» **What is being asked**
Provide an exact copy of the lines from the beginning of the records through the line that includes "Vendeur véhicules occasion (70, 1159)", and of no others.

» **Extracted information**
_ _ _ _

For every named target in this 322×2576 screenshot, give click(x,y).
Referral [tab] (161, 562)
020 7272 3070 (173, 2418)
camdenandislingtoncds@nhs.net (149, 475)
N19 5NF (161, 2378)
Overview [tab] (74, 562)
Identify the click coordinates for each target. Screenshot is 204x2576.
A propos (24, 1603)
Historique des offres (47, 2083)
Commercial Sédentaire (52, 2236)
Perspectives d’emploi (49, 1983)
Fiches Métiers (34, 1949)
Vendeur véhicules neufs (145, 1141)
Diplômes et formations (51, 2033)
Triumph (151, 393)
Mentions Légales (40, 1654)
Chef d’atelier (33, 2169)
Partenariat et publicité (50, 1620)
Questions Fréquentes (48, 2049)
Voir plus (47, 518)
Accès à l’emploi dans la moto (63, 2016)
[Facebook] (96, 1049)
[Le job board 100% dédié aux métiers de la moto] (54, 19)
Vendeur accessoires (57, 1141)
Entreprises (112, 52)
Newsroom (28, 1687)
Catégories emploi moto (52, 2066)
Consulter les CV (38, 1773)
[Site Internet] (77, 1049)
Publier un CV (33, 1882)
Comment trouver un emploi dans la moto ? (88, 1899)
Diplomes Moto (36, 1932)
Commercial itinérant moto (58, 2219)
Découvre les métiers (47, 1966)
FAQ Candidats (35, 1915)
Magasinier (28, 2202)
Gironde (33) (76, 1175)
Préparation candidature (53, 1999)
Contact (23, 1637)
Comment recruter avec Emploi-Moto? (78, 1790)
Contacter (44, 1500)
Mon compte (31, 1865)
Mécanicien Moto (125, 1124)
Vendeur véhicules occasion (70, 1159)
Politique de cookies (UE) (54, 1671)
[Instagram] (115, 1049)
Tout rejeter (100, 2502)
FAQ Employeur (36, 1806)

_ _ _ _

» **Solution to this task**
For every named target in this 322×2576 screenshot, give click(x,y).
Referral [tab] (161, 562)
020 7272 3070 (173, 2418)
camdenandislingtoncds@nhs.net (149, 475)
N19 5NF (161, 2378)
Overview [tab] (74, 562)
Identify the click coordinates for each target. Screenshot is 204x2576.
A propos (24, 1603)
Historique des offres (47, 2083)
Commercial Sédentaire (52, 2236)
Perspectives d’emploi (49, 1983)
Fiches Métiers (34, 1949)
Vendeur véhicules neufs (145, 1141)
Diplômes et formations (51, 2033)
Triumph (151, 393)
Mentions Légales (40, 1654)
Chef d’atelier (33, 2169)
Partenariat et publicité (50, 1620)
Questions Fréquentes (48, 2049)
Voir plus (47, 518)
Accès à l’emploi dans la moto (63, 2016)
[Facebook] (96, 1049)
[Le job board 100% dédié aux métiers de la moto] (54, 19)
Vendeur accessoires (57, 1141)
Entreprises (112, 52)
Newsroom (28, 1687)
Catégories emploi moto (52, 2066)
Consulter les CV (38, 1773)
[Site Internet] (77, 1049)
Publier un CV (33, 1882)
Comment trouver un emploi dans la moto ? (88, 1899)
Diplomes Moto (36, 1932)
Commercial itinérant moto (58, 2219)
Découvre les métiers (47, 1966)
FAQ Candidats (35, 1915)
Magasinier (28, 2202)
Gironde (33) (76, 1175)
Préparation candidature (53, 1999)
Contact (23, 1637)
Comment recruter avec Emploi-Moto? (78, 1790)
Contacter (44, 1500)
Mon compte (31, 1865)
Mécanicien Moto (125, 1124)
Vendeur véhicules occasion (70, 1159)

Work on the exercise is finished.